Naturally functioning ecosystems that deliver fresh water; climate regulation; soil formation and disaster risk reduction; and healthy mountain catchments, rivers, wetlands, coastal dunes, nodes and corridors of natural habitats.

Notable achievements include:

  • The removal and replacement of kilometres of fence, ensuring corridor connectivity in reserves such as the Knersvlakte Nature Reserve
  • The clearing of alien plant species under harsh conditions, enabling integration of former private farmland into conservation areas and the free roaming of animals
  • The construction of firebreaks and block burns, ensuring better fire management
  • The construction of hiking trails and the maintenance of ecotourism facilities, increasing tourism revenue
  • A harmonised, complex human-baboon relationship
  • The improvement of infrastructure in nature reserves.
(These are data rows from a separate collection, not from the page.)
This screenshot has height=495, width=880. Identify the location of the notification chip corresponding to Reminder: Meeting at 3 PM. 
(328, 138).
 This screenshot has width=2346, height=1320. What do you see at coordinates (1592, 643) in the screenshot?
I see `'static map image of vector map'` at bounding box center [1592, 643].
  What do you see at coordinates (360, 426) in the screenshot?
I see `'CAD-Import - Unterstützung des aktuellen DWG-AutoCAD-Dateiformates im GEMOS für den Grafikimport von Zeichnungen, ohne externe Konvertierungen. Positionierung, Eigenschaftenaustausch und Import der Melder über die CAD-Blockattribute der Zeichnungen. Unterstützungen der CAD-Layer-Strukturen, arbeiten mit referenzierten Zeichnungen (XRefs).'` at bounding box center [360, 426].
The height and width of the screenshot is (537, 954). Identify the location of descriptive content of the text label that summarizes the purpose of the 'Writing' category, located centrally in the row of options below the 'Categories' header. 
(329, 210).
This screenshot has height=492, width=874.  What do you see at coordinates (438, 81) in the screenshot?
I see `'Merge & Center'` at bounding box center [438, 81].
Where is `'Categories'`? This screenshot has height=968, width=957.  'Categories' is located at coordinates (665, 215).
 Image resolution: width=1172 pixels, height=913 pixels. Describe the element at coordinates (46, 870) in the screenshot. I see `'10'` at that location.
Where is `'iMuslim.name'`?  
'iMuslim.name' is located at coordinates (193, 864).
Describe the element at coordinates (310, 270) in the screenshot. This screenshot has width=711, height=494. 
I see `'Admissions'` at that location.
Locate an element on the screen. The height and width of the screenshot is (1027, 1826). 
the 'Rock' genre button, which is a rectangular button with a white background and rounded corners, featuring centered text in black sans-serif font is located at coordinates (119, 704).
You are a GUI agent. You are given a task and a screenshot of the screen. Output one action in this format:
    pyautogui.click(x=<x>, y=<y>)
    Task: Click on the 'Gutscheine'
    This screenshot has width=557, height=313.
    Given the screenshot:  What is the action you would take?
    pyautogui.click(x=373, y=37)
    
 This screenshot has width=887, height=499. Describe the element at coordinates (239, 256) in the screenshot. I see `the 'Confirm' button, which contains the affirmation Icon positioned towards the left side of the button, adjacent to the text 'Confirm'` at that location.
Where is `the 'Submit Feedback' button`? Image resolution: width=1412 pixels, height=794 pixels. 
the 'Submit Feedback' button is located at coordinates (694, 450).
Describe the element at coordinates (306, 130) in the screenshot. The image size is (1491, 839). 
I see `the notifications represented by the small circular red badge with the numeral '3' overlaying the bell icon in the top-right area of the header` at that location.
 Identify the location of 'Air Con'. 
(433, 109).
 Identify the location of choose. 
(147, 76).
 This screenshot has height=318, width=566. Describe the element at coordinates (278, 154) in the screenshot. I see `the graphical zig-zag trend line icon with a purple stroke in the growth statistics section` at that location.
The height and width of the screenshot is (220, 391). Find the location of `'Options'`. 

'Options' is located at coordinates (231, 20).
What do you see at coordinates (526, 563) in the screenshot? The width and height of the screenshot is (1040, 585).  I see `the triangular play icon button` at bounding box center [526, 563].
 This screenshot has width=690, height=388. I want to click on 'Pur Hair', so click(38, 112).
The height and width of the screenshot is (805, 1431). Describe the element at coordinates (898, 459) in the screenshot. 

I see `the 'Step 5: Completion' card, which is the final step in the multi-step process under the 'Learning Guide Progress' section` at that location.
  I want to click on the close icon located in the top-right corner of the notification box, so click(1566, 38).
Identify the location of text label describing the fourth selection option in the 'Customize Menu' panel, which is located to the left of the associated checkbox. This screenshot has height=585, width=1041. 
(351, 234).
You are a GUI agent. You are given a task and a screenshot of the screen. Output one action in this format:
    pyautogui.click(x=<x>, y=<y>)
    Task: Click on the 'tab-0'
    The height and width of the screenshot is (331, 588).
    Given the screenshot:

At Waterval, for example, a paving project not only improved aesthetics, but also helped develop paving skills
  • A reduction in abalone poaching as a result of patrols in Marine Protected Areas

Projects

Figure 6 Duivenhoks
Award-winning project helps develop local contractors

CapeNature’s long-standing and successful Goukou-Duivenhoks wetlands project has created 55 jobs for people from the nearby Hessequa towns of Heidelberg and Riversdale – and won numerous South African National Biodiversity Institute awards.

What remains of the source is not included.